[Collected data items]
§

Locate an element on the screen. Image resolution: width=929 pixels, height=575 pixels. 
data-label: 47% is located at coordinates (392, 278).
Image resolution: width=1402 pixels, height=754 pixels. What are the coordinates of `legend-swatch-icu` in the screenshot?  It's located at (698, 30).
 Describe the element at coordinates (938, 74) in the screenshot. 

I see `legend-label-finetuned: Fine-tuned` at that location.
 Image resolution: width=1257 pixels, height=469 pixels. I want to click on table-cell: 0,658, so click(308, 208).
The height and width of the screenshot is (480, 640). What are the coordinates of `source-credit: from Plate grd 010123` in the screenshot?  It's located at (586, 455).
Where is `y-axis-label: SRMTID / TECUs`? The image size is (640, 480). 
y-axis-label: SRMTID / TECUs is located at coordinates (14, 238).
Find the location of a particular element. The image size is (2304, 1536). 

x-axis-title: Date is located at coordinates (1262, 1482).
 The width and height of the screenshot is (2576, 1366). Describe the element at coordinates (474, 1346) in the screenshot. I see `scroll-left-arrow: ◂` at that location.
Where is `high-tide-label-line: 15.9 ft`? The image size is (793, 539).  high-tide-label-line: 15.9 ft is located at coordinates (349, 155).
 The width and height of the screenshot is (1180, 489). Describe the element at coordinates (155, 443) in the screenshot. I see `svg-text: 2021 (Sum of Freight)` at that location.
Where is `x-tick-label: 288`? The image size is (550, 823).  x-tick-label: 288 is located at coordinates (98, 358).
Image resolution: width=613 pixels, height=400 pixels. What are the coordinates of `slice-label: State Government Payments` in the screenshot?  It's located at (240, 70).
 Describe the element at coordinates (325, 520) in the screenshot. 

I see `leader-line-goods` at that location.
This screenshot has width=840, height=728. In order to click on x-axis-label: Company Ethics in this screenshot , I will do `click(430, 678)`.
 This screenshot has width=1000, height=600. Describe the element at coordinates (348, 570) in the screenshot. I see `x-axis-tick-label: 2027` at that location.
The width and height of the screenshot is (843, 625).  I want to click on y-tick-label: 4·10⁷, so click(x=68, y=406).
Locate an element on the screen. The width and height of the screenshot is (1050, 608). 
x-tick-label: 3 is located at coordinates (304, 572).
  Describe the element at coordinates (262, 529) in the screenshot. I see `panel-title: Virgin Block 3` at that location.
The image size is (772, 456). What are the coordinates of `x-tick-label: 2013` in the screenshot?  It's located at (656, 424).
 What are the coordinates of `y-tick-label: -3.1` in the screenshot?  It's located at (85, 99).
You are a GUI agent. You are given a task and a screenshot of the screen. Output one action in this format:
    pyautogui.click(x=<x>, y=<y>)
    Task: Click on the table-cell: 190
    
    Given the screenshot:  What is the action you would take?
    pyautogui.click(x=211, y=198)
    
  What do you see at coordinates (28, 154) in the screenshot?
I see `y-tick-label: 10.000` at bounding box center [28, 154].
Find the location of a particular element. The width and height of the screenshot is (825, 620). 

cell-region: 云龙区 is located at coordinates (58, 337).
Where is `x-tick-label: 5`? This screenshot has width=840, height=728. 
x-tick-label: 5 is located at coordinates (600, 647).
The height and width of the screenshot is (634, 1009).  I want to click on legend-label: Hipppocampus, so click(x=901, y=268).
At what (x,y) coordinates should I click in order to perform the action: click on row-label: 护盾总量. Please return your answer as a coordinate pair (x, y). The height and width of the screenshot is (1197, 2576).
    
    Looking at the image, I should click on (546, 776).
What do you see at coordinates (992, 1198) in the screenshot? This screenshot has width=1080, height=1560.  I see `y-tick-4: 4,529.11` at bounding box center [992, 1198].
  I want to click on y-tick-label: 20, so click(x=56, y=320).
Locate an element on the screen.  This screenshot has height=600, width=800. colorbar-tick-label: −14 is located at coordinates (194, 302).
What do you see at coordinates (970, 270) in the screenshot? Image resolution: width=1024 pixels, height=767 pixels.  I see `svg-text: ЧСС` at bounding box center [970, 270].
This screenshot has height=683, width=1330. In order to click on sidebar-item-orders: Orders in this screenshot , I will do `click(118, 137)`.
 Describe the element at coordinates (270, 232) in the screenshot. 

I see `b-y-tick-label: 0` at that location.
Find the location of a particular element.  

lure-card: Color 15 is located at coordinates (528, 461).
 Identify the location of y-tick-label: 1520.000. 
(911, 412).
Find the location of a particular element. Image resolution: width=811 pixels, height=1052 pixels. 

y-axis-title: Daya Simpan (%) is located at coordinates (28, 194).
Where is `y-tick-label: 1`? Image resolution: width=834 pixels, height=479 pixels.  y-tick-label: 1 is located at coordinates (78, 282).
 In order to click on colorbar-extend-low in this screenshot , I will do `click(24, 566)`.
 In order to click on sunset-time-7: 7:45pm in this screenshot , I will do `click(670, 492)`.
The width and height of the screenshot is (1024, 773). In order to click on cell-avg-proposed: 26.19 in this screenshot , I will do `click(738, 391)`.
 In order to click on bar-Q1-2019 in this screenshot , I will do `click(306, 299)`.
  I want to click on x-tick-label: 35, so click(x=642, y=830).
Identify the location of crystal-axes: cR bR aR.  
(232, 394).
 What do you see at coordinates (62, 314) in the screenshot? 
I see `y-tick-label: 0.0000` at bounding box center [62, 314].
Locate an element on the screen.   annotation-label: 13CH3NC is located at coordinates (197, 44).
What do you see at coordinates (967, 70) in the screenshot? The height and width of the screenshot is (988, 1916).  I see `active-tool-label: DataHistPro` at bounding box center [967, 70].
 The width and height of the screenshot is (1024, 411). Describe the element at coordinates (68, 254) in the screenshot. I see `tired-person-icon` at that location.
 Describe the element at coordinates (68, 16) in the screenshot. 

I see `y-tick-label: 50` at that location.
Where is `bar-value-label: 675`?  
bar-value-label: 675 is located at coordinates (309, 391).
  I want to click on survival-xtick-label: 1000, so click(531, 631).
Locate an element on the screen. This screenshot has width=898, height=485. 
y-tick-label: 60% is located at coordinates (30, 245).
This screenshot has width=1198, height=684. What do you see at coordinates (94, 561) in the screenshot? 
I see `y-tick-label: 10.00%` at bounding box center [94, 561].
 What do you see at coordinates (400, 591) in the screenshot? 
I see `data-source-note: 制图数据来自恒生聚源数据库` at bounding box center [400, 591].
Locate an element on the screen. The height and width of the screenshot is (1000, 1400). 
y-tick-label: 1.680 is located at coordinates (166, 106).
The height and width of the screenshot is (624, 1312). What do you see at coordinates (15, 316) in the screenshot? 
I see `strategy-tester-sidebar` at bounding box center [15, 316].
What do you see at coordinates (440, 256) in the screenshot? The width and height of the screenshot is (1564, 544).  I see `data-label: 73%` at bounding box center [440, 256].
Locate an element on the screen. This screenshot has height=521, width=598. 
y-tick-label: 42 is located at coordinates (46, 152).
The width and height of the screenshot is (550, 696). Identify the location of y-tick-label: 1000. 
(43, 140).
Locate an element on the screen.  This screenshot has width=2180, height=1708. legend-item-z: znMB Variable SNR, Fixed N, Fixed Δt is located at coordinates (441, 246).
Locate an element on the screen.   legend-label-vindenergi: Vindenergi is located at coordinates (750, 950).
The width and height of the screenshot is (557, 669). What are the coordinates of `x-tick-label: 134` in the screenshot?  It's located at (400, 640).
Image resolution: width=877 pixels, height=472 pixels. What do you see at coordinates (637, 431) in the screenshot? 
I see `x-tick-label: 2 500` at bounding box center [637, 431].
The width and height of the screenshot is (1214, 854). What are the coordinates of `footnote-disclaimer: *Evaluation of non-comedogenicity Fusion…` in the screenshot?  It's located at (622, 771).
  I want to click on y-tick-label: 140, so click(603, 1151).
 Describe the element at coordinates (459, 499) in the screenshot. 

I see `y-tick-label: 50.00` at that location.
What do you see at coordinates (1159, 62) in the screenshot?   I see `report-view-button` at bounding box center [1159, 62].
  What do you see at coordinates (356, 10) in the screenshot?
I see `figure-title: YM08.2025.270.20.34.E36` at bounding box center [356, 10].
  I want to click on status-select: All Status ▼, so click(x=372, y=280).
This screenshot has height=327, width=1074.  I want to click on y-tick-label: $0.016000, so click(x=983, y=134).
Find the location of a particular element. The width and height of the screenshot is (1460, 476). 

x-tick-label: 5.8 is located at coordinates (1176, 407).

§

Please output the items verbatim, from the very first line up to and including the line that contains "y-axis-label: SRMTID / TECUs is".

Locate an element on the screen. Image resolution: width=929 pixels, height=575 pixels. 
data-label: 47% is located at coordinates (392, 278).
Image resolution: width=1402 pixels, height=754 pixels. What are the coordinates of `legend-swatch-icu` in the screenshot?  It's located at (698, 30).
 Describe the element at coordinates (938, 74) in the screenshot. 

I see `legend-label-finetuned: Fine-tuned` at that location.
 Image resolution: width=1257 pixels, height=469 pixels. I want to click on table-cell: 0,658, so click(308, 208).
The height and width of the screenshot is (480, 640). What are the coordinates of `source-credit: from Plate grd 010123` in the screenshot?  It's located at (586, 455).
Where is `y-axis-label: SRMTID / TECUs`? The image size is (640, 480). 
y-axis-label: SRMTID / TECUs is located at coordinates (14, 238).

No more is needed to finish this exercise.